Darren Dixon (born 19 January 1980), known professionally as D Double E, is a British grime MC, DJ and record producer from Forest Gate, East London. He performs both as a solo artist and as a member of the grime duo Newham Generals.

Career
D Double E has been active for over 20 years, beginning his career in jungle and UK garage music. In the mid-1990s, he was a DJ and went by the name DJ Dan. D Double was at the time in a crew called Bass Inject, alongside Terror Danjah and DJ Tempo. In 1998, Terror and D Double E went on to form the drum and bass collective the Reckless Crew which played sets on Rinse FM. RWD, He was a member of the early grime collective N.A.S.T.Y Crew, until leaving after a dispute in December 2003. He then founded the group Newham Generals together with Monkstar and Footsie. The group remains active as a duo consisting of D Double E and Footsie.
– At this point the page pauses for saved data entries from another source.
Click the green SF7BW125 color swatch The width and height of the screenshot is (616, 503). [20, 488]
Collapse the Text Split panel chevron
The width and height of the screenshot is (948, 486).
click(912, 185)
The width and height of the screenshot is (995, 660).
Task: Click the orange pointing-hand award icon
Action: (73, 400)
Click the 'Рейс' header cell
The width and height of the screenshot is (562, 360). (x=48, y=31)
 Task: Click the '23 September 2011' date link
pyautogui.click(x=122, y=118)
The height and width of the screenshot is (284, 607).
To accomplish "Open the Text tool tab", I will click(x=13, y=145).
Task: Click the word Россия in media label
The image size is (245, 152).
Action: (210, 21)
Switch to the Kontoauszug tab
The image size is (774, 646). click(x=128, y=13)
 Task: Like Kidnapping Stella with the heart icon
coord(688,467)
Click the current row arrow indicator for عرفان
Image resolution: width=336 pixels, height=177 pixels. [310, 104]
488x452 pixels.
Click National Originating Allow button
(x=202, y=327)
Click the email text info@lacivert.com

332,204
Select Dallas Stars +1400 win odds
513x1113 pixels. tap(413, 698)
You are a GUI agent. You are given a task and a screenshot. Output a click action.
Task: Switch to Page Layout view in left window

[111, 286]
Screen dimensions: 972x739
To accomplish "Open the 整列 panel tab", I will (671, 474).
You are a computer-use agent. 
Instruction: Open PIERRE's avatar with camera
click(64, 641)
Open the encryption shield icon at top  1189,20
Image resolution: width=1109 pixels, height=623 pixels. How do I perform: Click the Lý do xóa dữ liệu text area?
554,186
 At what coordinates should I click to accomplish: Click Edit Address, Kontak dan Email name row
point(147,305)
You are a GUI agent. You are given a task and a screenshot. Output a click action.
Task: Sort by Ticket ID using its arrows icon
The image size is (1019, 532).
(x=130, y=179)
He and the Newham Generals signed to Dizzee Rascal's Dirtee Stank label.

As a solo artist, D Double E's releases include "Street Fighter Riddim", "Bluku, Bluku", "Bad 2 tha Bone", "Lovely Jubbly", and "Wolly". He is known for using vocalisations such as "bud-a-bup-bup" and "it's mree, mree". Fellow MC Skepta once named him as the "greatest of all time", and Dizzee Rascal said he was one of the artists who inspired him to start MCing.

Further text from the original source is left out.